Do I Have to Go to Court to Resolve a Business Dispute?

When a business dispute arises, owners typically want to resolve it quickly, and they don't want to spend too much money to do so. This can seem impossible to do if your case goes to court, and indeed litigation can be the most time-consuming and expensive way to resolve a dispute.

Because of this, many business owners prefer alternatives to litigation. In California, there are numerous alternatives that can be worth considering.

Mediation and arbitration are two of the most common forms of alternative dispute resolution, or ADR. While they both allow parties to keep cases out of court, they are distinctly different methods.


Rather than putting their faith in the decision of a judge, jury or arbitrator, mediation is an informal process in which the parties retain control of their own destiny by attempting to reach a mutual resolution with the assistance of a retired judge or attorney specializing in the area of law involved in the dispute. While the mediator aids with communication and unbiased case evaluation, the parties will ultimately reach an agreement (or not) themselves. Mediation may not be a realistic option for highly contentious or complex cases, or cases in which one party feels so strongly about their case that they are unwilling to compromise in any manner.


Arbitration also involves a neutral third party - an arbitrator - but here the arbitrator acts as a judge and conducts the hearing similar to a judge in court.
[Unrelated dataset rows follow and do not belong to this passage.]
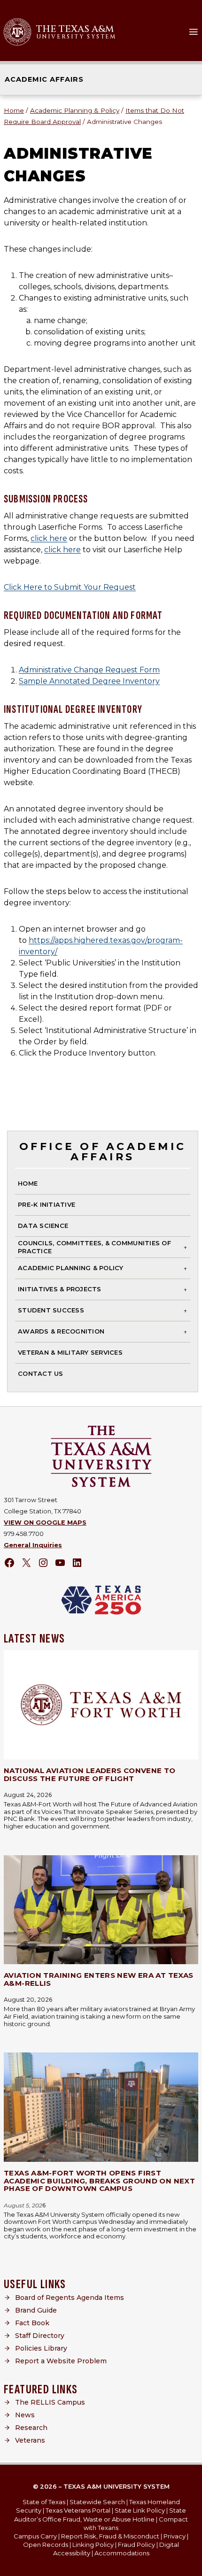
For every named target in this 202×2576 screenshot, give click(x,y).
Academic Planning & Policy (71, 1268)
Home (28, 1183)
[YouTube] (60, 1562)
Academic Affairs (44, 79)
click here (49, 538)
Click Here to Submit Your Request (70, 587)
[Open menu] (193, 31)
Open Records (45, 2544)
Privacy (174, 2536)
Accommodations (121, 2553)
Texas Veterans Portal (78, 2510)
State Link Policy (140, 2510)
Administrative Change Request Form (89, 669)
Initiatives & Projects (59, 1289)
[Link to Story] (101, 1704)
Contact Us (40, 1373)
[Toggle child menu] (185, 1247)
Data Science (43, 1225)
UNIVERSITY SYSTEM (76, 36)
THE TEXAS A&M (75, 29)
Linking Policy (93, 2544)
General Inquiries (33, 1545)
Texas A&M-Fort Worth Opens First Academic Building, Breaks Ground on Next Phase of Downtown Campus (99, 2180)
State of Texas (44, 2502)
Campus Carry (35, 2536)
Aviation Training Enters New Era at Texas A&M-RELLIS (98, 1979)
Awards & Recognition (61, 1331)
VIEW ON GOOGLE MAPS (45, 1522)
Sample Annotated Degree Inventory (89, 681)
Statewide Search (97, 2502)
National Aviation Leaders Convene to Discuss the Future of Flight (90, 1774)
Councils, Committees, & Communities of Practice (94, 1247)
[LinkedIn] (77, 1562)
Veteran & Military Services (70, 1352)
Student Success (51, 1310)
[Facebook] (9, 1562)
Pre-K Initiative (46, 1204)
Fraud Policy (136, 2544)
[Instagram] (43, 1562)
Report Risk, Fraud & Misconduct (110, 2536)
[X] (26, 1562)
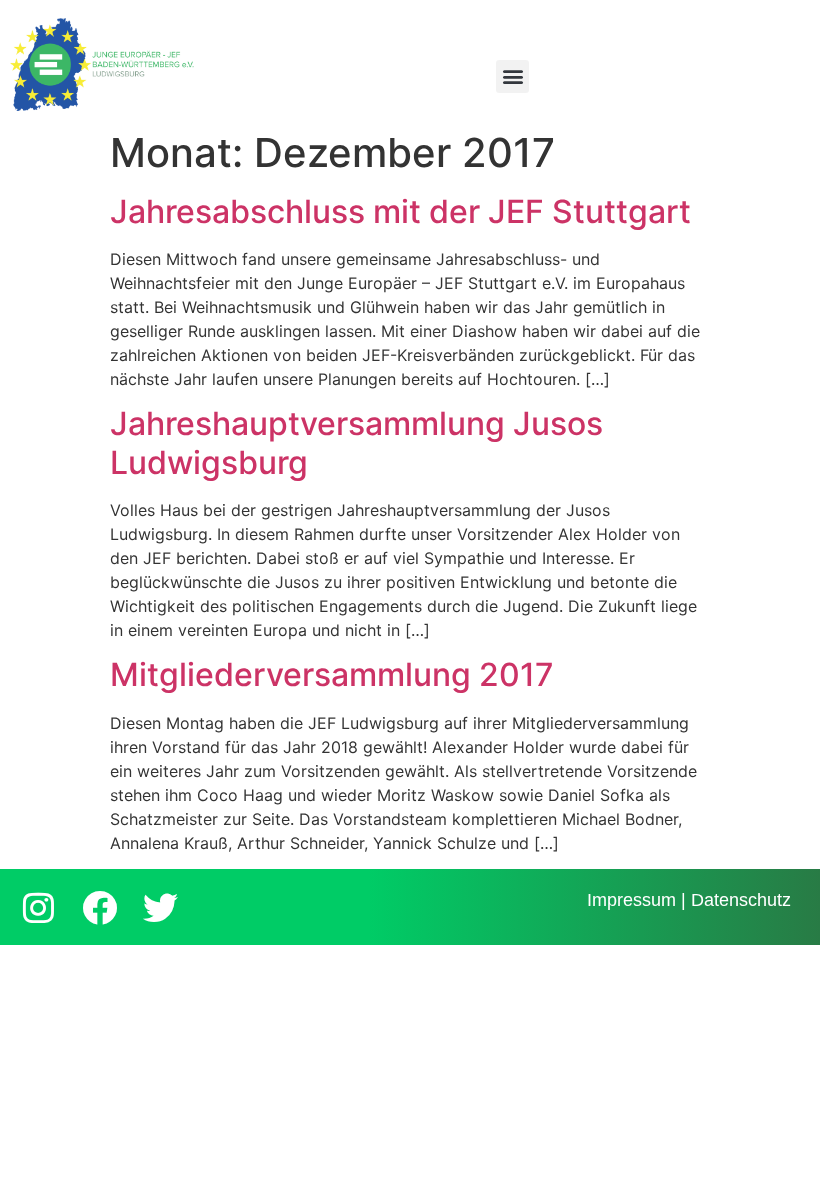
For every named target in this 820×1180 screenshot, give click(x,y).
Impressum (631, 900)
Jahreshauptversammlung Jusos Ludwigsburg (356, 442)
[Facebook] (99, 907)
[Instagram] (38, 907)
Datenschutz (741, 900)
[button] (512, 76)
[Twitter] (160, 907)
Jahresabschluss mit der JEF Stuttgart (400, 211)
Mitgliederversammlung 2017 (332, 674)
The arbitrator makes a final decision (without the use of a jury) whose decision is usually final absent vert limited exceptions. While it is quite similar to a court trial, theoretically it moves the case toward resolution much more quickly and is typically more accommodating to everyone's schedule. On the flipside, arbitrations can be very expensive and usually preclude an appeal process.
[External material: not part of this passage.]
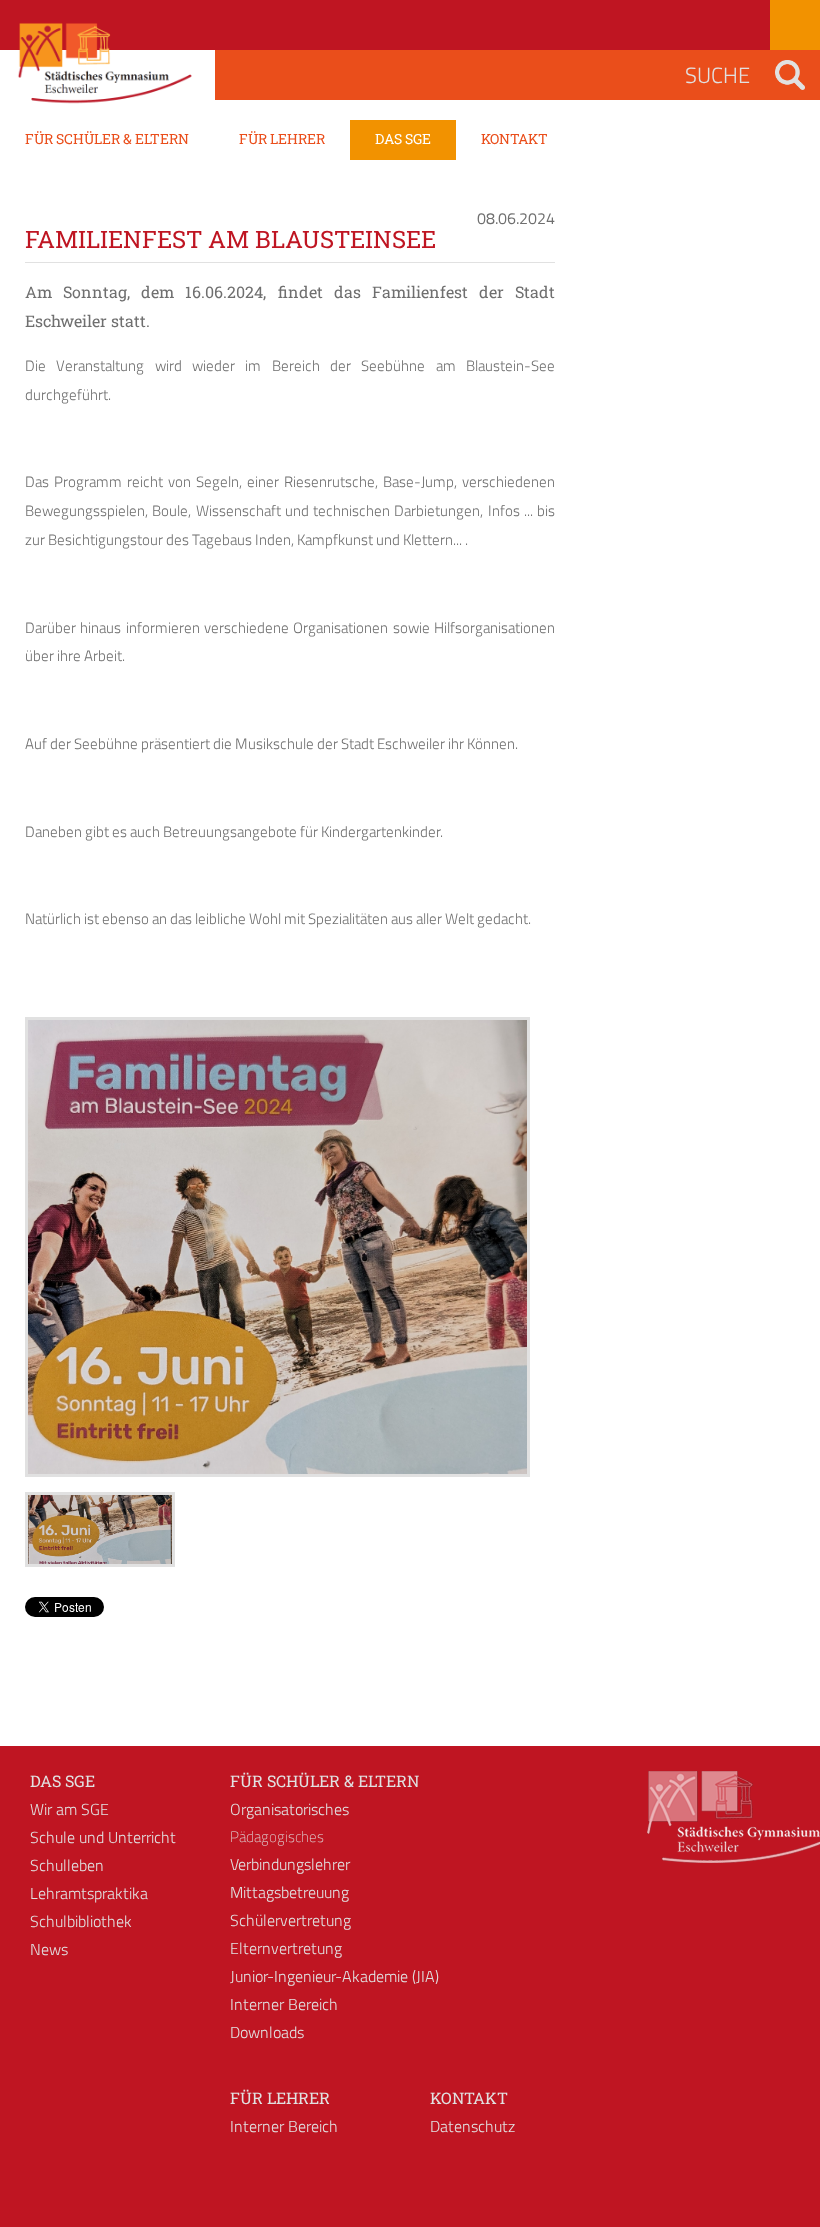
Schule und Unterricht (103, 1837)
These and other forms of ADR, which include settlement conferences and neutral evaluation, give disputing parties the opportunity to settle an issue more quickly. Other benefits to ADR include preservation of relationships and confidentiality, which can be important priorities for business owners.

It is important to note that sometimes litigation is unavoidable or necessary. As such, it is important to discuss ADR options as well as the possibility of litigation with an attorney experienced in all areas. With legal counsel, you can pursue the desired outcome and avoid any costly or unnecessary missteps.